(Saved data entries)
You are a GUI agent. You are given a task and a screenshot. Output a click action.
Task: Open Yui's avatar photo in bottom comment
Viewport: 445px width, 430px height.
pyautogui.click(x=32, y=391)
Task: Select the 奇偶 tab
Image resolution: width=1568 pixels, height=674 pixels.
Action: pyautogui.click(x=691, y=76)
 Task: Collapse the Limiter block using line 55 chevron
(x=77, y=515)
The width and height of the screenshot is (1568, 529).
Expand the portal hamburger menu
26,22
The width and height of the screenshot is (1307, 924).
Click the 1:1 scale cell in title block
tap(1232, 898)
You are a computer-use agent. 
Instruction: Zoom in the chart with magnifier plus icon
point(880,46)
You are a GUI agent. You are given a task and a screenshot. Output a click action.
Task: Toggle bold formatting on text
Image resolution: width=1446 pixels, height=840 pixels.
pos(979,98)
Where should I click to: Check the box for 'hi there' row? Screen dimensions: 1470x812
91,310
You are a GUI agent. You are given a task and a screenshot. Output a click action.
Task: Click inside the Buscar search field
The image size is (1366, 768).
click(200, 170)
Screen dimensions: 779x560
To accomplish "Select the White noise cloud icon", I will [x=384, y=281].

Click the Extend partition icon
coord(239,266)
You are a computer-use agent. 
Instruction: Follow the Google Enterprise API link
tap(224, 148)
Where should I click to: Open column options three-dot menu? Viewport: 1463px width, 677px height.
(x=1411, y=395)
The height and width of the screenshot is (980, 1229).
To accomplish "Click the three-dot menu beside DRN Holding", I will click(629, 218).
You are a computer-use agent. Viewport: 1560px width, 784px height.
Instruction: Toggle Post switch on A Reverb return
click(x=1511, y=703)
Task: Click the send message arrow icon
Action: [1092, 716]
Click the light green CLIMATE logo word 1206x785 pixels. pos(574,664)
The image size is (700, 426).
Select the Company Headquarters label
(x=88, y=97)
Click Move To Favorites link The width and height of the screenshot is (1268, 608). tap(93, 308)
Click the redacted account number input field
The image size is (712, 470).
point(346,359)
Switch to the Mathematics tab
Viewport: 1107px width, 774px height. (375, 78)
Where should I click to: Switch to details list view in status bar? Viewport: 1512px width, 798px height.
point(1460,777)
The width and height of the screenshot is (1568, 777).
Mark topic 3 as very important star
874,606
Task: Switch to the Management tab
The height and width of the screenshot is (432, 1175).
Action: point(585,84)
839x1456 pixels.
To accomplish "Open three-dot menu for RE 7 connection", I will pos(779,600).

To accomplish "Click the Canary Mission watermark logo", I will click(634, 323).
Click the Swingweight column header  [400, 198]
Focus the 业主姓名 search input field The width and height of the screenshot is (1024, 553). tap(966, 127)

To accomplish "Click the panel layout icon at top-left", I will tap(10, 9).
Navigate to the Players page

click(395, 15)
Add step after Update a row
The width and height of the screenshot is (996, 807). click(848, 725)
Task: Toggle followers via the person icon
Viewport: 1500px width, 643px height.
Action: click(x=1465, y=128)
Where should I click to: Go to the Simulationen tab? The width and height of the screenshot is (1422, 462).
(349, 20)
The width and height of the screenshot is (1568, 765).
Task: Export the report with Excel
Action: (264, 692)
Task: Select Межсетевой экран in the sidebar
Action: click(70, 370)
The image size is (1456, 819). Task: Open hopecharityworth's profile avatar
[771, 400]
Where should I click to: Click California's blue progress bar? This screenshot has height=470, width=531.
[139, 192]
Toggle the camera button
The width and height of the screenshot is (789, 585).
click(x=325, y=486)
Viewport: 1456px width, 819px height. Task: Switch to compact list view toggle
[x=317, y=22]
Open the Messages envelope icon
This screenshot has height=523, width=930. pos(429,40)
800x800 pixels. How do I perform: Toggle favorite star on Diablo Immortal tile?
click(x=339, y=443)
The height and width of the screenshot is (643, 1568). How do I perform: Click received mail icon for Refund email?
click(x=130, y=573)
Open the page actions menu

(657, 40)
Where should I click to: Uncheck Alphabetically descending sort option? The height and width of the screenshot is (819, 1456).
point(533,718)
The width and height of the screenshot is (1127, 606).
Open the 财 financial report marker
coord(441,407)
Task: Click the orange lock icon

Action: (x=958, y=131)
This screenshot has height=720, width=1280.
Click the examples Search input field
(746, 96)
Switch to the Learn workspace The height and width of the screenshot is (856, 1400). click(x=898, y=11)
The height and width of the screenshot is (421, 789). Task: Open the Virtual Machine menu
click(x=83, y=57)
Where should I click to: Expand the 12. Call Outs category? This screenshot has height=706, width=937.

**WRITTEN TASK:**
Show each line from the entries above that contains the word "star", treating uppercase and lowercase as different.

**RESPONSE TO THIS EXERCISE:**
Mark topic 3 as very important star
800x800 pixels. How do I perform: Toggle favorite star on Diablo Immortal tile?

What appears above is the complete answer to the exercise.